Leopoldina Policy Report gibt Empfehlungen für Deutschland und Brasilien
Mehr als die Hälfte der weltweit konsumierten Fische, Muscheln, Krebstiere und Algen stammt heute aus Aquakultur – Tendenz steigend. Vor allem die Süßwasseraquakultur gilt als vielversprechende Möglichkeit, tierisches Eiweiß ressourcenschonend und umweltverträglich zu erzeugen. Sie könnte einen wichtigen Beitrag zur globalen Ernährungssicherheit leisten und dabei knappe Ressourcen wie Wasser und Böden schonen. Wie eine nachhaltige und kreislauforientierte Aquakultur in Deutschland und Brasilien konkret aussehen könnte, zeigt ein heute veröffentlichter gemeinsamer Policy Report der Nationalen Akademie der Wissenschaften Leopoldina und der Brasilianischen Akademie der Wissenschaften (Academia Brasileira de Ciências, ABC), der zusammen mit Forschenden vom IGB erarbeitet wurde. Das Papier formuliert praxisnahe Empfehlungen für Politik, Verwaltung und Forschung.
Tilapia in einer Kreislaufforschungsanlage des IGB

Tilapia in einer Forschungskreislaufanlage des IGB. Die Art ist weltweit der drittmeist produzierte Fisch aus Aquakultur. I Foto: Ralf Günther

Sowohl Deutschland als auch Brasilien verfügen über großes Potenzial im Bereich der Süßwasseraquakultur – und bleiben bislang hinter ihren Möglichkeiten zurück, urteilen die Autorinnen und Autoren. Der Fischkonsum liegt in beiden Ländern deutlich unter dem globalen Durchschnitt von 20,5 Kilogramm pro Kopf: in Brasilien bei rund 10 kg, in Deutschland bei etwa 14 kg. Trotz günstiger geografischer und klimatischer Bedingungen ist Brasilien stark auf Fischimporte angewiesen. In Deutschland ist die Lage noch kritischer: Die Aquakulturproduktion geht zurück, und nur rund zwei Prozent des konsumierten Flossenfischs stammen aus heimischer Aquakultur. Um das Potenzial der Süßwasseraquakultur besser und nachhaltiger zu nutzen, identifizieren die Autorinnen und Autoren drei zentrale Handlungsfelder: 

  • Regulierung vereinfachen: Genehmigungsverfahren sollten gestrafft und Zuständigkeiten klarer gebündelt werden. Die Einrichtung spezialisierter „Aquakulturbeauftragter“ in den Behörden könnte Abhilfe schaffen.
  • Fachkräfte gewinnen und qualifizieren: Der Aufbau nachhaltiger Produktionssysteme braucht gezielte Aus- und Weiterbildungsangebote – auch auf universitärer Ebene.
  • Wissenschaft in die Praxis bringen: Forschungsergebnisse und technologische Innovationen müssen verstärkt in lokal angepasste Lösungen überführt werden. Die Autorinnen und Autoren schlagen vor, sogenannte Technologiepakete zu entwickeln, die auf regionale Bedingungen, Fischarten, Produktionssysteme und Abfallmanagement abgestimmt sind.
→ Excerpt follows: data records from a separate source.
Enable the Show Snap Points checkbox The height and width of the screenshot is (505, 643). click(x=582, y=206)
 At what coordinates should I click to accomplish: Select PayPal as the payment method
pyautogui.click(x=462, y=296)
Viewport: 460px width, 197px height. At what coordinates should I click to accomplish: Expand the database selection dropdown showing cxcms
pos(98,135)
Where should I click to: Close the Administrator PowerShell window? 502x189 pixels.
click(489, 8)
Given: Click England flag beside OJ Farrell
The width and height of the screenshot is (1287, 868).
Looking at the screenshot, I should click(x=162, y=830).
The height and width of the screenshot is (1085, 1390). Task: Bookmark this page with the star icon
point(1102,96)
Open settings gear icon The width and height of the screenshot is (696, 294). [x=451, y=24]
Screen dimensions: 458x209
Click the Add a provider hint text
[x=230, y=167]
    Der Report wurde von Nachwuchswissenschaftlerinnen und -wissenschaftlern aus Brasilien und Europa im Rahmen des Workshops „Sustainable Aquaculture – Environmental Impacts and Food Security“ verfasst, der im Oktober 2023 am IGB stattfand. Organisiert wurde die Veranstaltung von der Leopoldina und der ABC. Ziel war es, wissenschaftliche Erkenntnisse länderübergreifend zusammenzuführen und gemeinsame Perspektiven für eine nachhaltige Aquakulturentwicklung zu schaffen.


    Der Policy Brief „Advancing sustainability and circularity in aquaculture to build a resilient global food system“ ist in englischer Sprache auf der Website der Leopoldina veröffentlicht.